« Le rêve de Fanny », un film sur les résistances

« Le rêve de Fanny », un film sur les résistances

Résistances. Au pluriel. Politique, ouvrière, culturelle. C’est à elles qu’est dédié le nouveau documentaire de Jean-Christophe Yu, réalisateur liégeois et militant. « Le rêve de Fanny » raconte l’histoire de ses grands-parents maternels, Paul et Jeanne, et celle de Fanny, sa mère. Et à travers eux, celle de la Belgique, de l’humanité. Des luttes ouvrières aux premiers acquis sociaux, des camps de concentration à la libération, de la culture pour les plus privilégiés à la popularisation de celle-ci, de l’inégalité femmes/hommes à un peu plus d’égalité. Rencontre.

Comment ce projet est-il né ?

Je suis – j’ai toujours été – engagé d’une manière ou d’une autre. Que ce soit dans les milieux de jeunesse, étudiant, culturel, socio-politique, syndical. J’ai aussi des grands-parents et des parents qui viennent du milieu militant.

Mais ce docu, c’est aussi un peu un hasard. Je venais de terminer un film qui évoquait le parcours de mon grand-père chinois, qui était lui aussi un militant. J’étais dans mon appartement qui, même quand il est rangé, est toujours un petit peu brouillon.

Il y avait des photos, des livres. Et notamment le carnet de poésie de ma mère. À l’intérieur, des dessins naïfs, des citations, pleins de fraîcheur. Et un dessin, que j’aime beaucoup, où ma mère a représenté tous les peuples du monde qui se donnent la main dans une ronde fraternelle (voir photo principale, NDLR).

On est au lendemain de la guerre. C’était l’ambiance qu’il pouvait y avoir dans l’esprit de beaucoup de gens : l’humanité a triomphé, la guerre est terminée, l’avenir est à nous. À côté du carnet, il y avait une photo de mon père et ma mère en voyage de noces en Italie ; ma mère avait les yeux levés au ciel. Pourquoi ? Je me suis mis à réfléchir… Au fur et à mesure, en voyant les deux images l’une à côté de l’autre, je me suis dit « Fanny rêve ». Elle rêve de quoi ? Elle rêve d’un autre monde. J’ai eu envie de raconter l’histoire.



C’est un genre très particulier. Un mix entre de la fiction, des images d’archives, des images tournées aujourd’hui… C’est un choix ?

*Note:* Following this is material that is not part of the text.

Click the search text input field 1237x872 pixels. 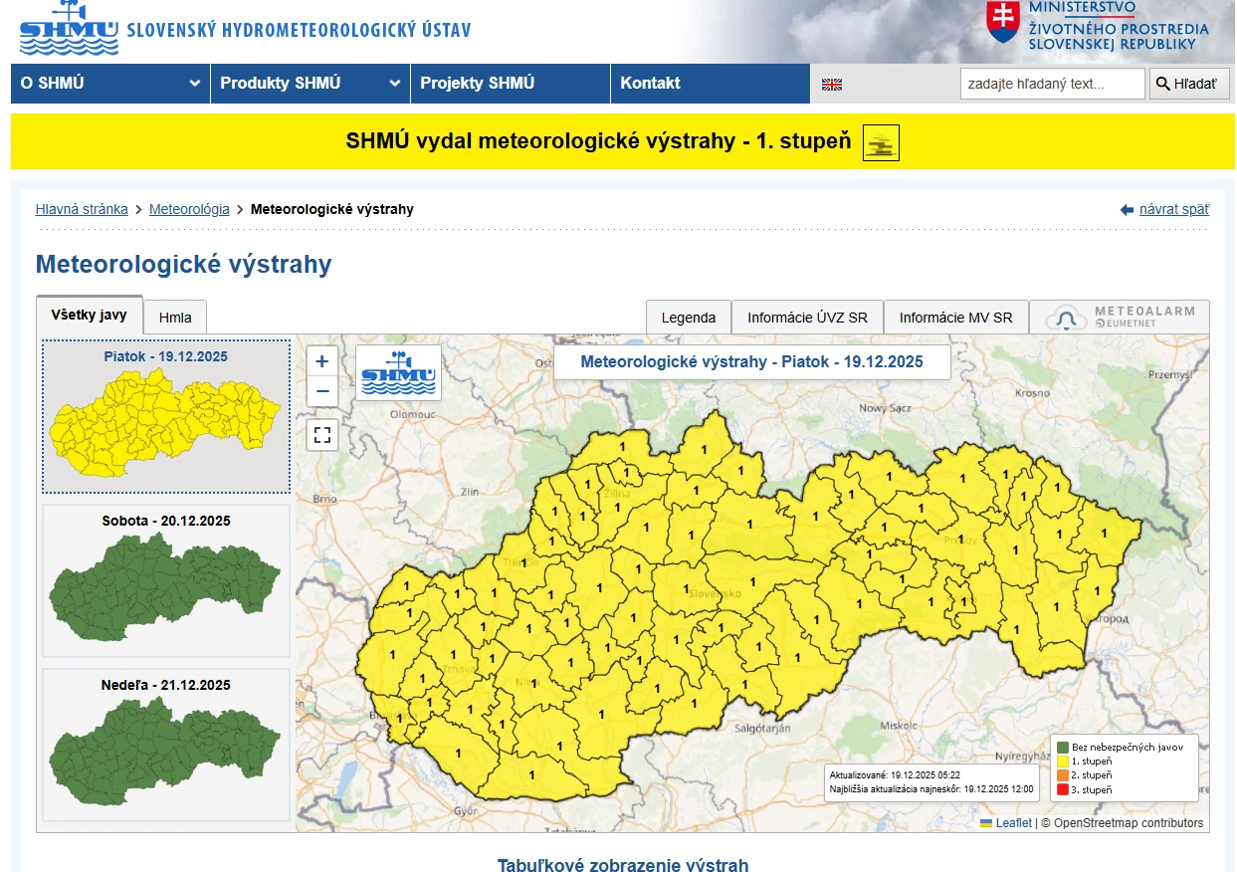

Pour évoquer la résistance il y a très peu d’images d’archives. Beaucoup de films qui existent et qui montrent la résistance sont des reconstitutions d’après-guerre par les résistants eux-mêmes. C’est du vrai et du faux en même temps. Et je m’en suis beaucoup servi. Mais ça faisait un peu court pour évoquer cette période de la résistance. Je voulais aussi la montrer autrement que d’une manière livresque. Alors je me suis dit qu’il y a des moments où je vais reconstituer. On a donc filmé aussi quelques scènes aujourd’hui.


Pourquoi continuer à raconter ces histoires ?

L’histoire des anciens doit servir aux combats d’aujourd’hui, aux combats de demain. C’est une source d’inspiration, parmi d’autres. Je raconte une histoire que je connais bien. Je m’en sers pour donner un exemple pour les générations qui viennent.


« L’histoire des anciens doit servir aux combats d’aujourd’hui, aux combats de demain. C’est une source d’inspiration, parmi d’autres. »

— Jean-Christophe Yu, réalisateur liégeois et militant

Les luttes d’hier – ouvrière, antifasciste, féministe… – sont aussi les luttes d’aujourd’hui. Pouvons-nous en conclure que la lutte est perpétuelle ?

Oui, mais cela ne veut pas dire que l’on fait du sur place. On marche, on avance. On peut reculer aussi. Mais la pire des choses, c’est de ne rien faire. Se laisser emporter par le courant dominant, le courant libéral, fascistoïde… Le combat est éternel. C’est aussi une prise de conscience. Soyons conscients, mobilisés, ne nous résignons jamais. Ne baissons jamais les bras.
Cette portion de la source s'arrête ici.